Fearing for his life, the youth complied, but later reported the ordeal to his outraged parents in St Elizabeth who reportedly stormed into the police divisional office and demanded that action be taken against the gay cop.

Police there promised to get to the bottom of the matter, but nothing has so far been done, the parents and enraged cops complained.

A high-ranking divisional commanding officer, who also didn’t want his name called, confirmed the incident in an interview with the Sunday Observer.

“There was a homosexual contact between the sub-officer (corporal) and the young man,” the commanding officer said.

He suggested that the corporal was likely to be transferred from the division, adding that the matter had been dealt with “internally and professionally”.

But the protesting cops at the division declared that they were incensed by their colleague’s conduct, alleging that he was one of five homosexuals now assigned to the division.

They accused the police high command of “dumping” policemen with homosexual tendencies in the division once they get into trouble.

“We are very concerned that our work with thousands of young Jamaicans could be compromised and badly set back if the public, especially parents and guardians, lose faith in us and our effectiveness,” said an inspector who also requested anonymity.

But, if Brown-Campbell is to be believed, the offending cop was not typical of homosexuals in the force, who, she said, were tolerated and respected by their heterosexual colleagues.

“Those who we know are treated with a great level of respect as they themselves are respectful, refined and intelligent, their level of intelligence far outshines persons considered to be normal.

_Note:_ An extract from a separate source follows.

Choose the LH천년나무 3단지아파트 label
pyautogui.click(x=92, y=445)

The force has quite a number of them, men and women,” she said.

Brown-Campbell gave gay cops high marks for performance, describing them as “the best set of police to work with”.

She said straight cops did not mind working with them, adding that since 2003, the force had developed “a tolerance level as they do not bring their sexual advances to straight cops”.

“They are very professional workers and their colleagues treat them professionally and work with them,” the JCF legal advisor asserted.

Another senior cop suggested that the police force “is just mirroring the ills of the society”.